Transdermal anti-inflammatory therapy for aqueous deficiency.

Abstract

Lacrimal gland inflammation has been identified as an important limitation on aqueous production and associated dry eye disease. Ocular surface inflammation in dry eye disease can be a downstream response to reduced quantities of warmer hyperosmotic aqueous being delivered from an inflamed lacrimal gland with high concentrations of inflammatory mediators. This review examines evidence which shows how topical applications of anti-inflammatory drugs have very limited access to the lacrimal gland and an associated limited capacity to increase aqueous flow by reducing inflammation in the main lacrimal gland. Using cyclosporine as an exemplar immunomodulatory drug, this review examines problems associated with the topical administration of all anti-inflammatory drugs in the treatment of dry eye disease. Limited access to the lacrimal gland for topical applications and their very short on-eye residence times are compared with the therapeutic potential of prolonged therapeutic episodes that could be achieved with transdermal applications of a drug to the skin at the site of the lacrimal gland.

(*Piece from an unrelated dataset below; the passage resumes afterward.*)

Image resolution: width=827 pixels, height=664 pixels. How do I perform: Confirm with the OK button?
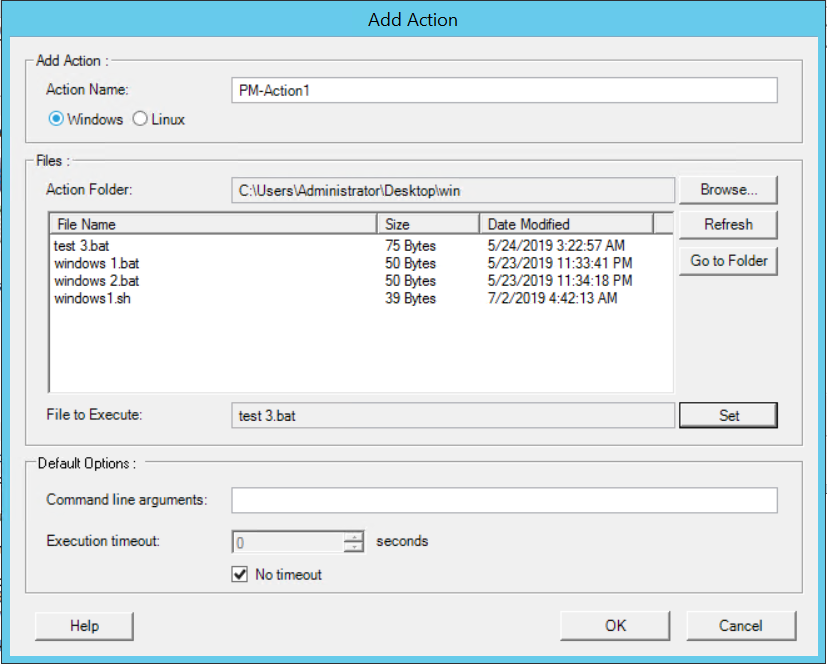[615, 625]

Poor access to the lacrimal gland for topically administered drugs is a major barrier to the treatment of aqueous deficiency. While topical inflammatory drug access to the ocular surface is direct, poor access to the lacrimal gland is partly due to drop placement being downstream to the flow of aqueous (Eye Vis 2020;7:1; Eye Vis 2019;6:1). This barrier is much greater according to the degree that reflex tear flow is stimulated by irritation associated with adverse drop temperature, and/or pH and/or tonicity for example.